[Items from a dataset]
####

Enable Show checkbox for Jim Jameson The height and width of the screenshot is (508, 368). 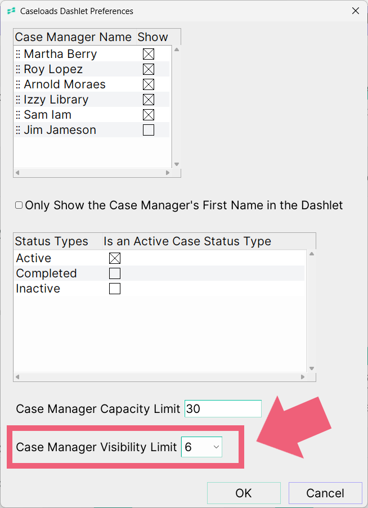149,130
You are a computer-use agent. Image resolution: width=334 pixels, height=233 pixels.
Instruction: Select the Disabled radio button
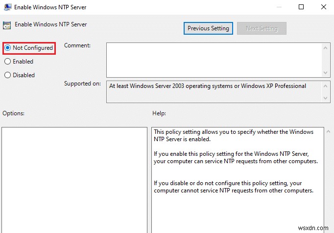7,75
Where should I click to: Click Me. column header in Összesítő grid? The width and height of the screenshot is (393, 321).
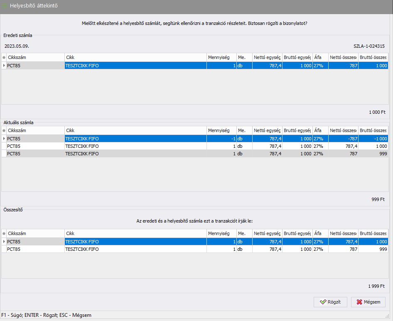tap(244, 233)
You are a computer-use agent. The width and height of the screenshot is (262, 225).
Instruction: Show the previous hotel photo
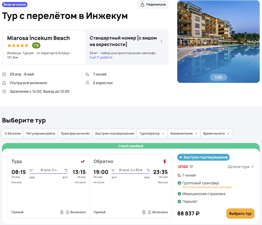[x=182, y=42]
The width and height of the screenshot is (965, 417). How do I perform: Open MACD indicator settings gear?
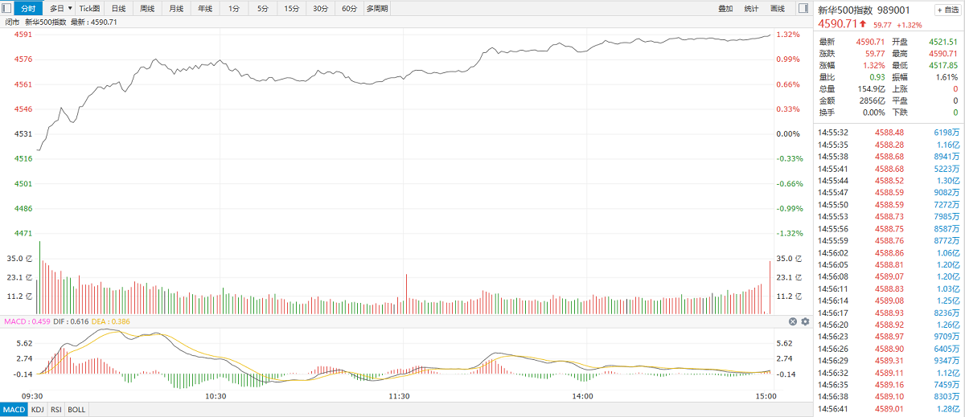(x=805, y=321)
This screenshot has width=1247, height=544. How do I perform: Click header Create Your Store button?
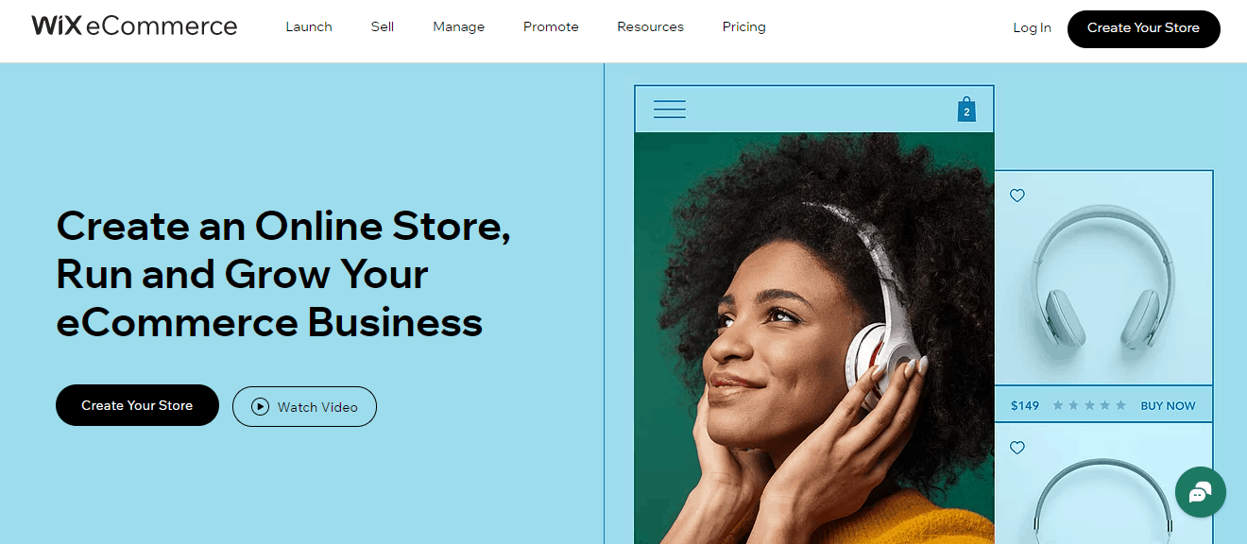point(1143,28)
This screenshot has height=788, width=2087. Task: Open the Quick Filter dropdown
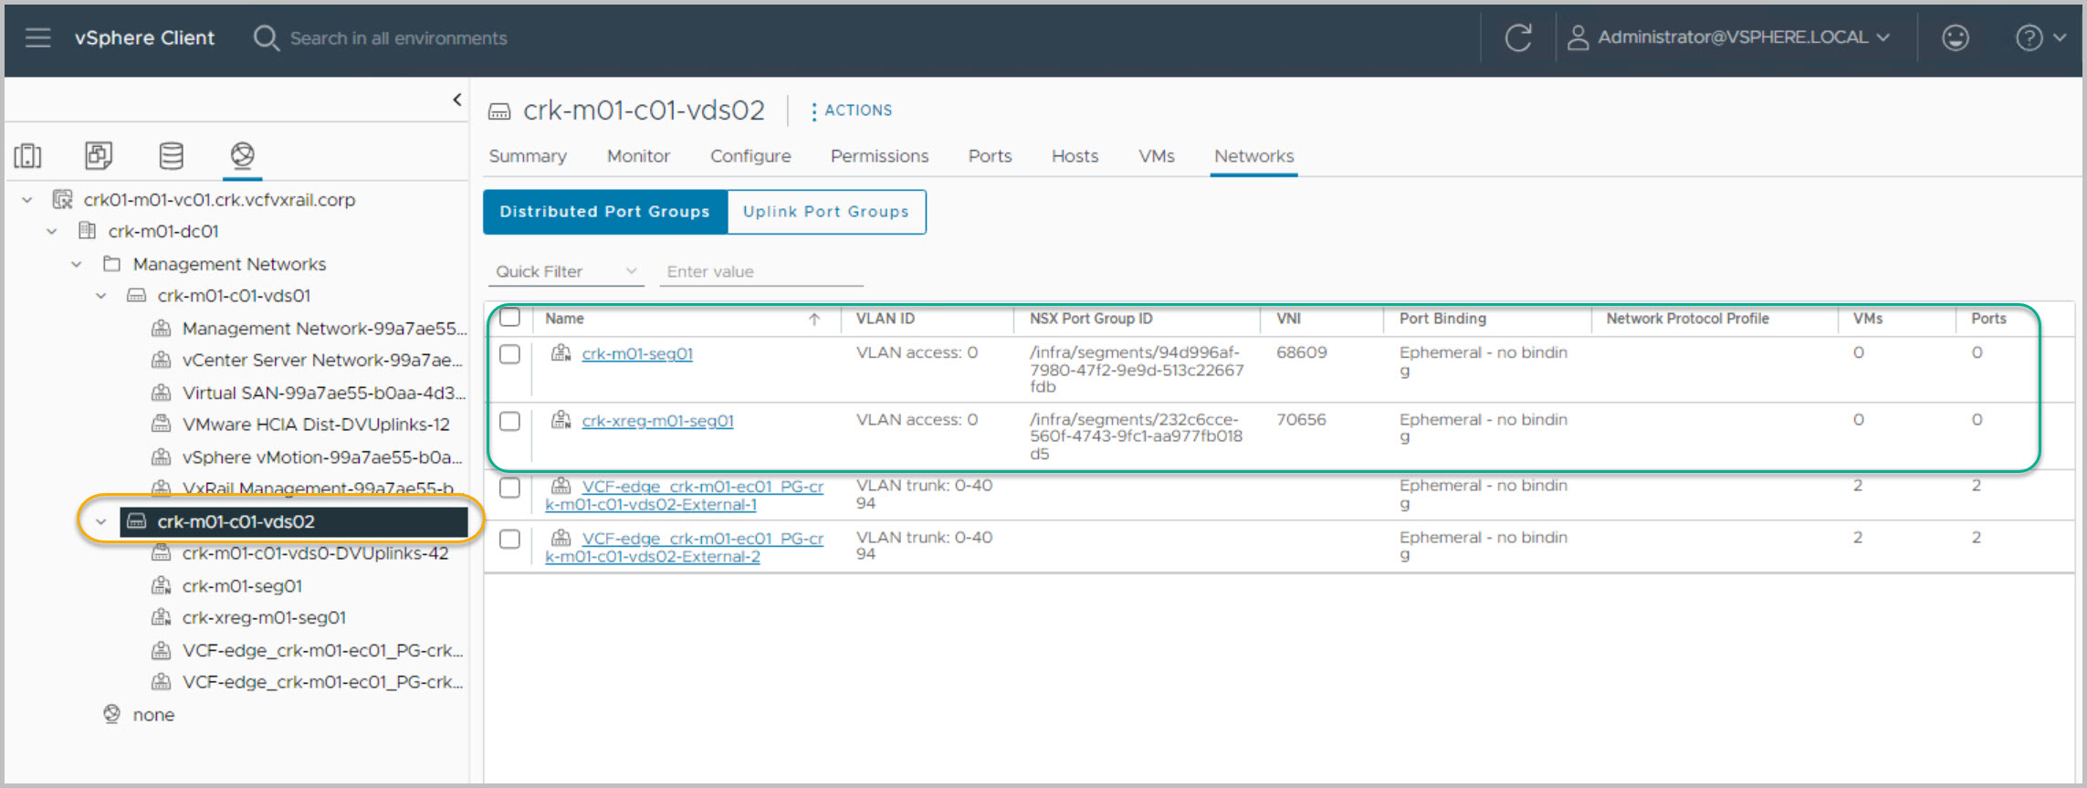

####

### WHAT THE EXERCISE ASKS
All pictures must be left out. Reproduce exactly the lines from the one containing "Instruction: Show the previous hotel photo" to the final line of the entries.

### SOLUTION TO THE PROBLEM
Instruction: Show the previous hotel photo
[x=182, y=42]
The width and height of the screenshot is (965, 417). How do I perform: Open MACD indicator settings gear?
(x=805, y=321)
This screenshot has width=1247, height=544. How do I perform: Click header Create Your Store button?
point(1143,28)
This screenshot has height=788, width=2087. Task: Open the Quick Filter dropdown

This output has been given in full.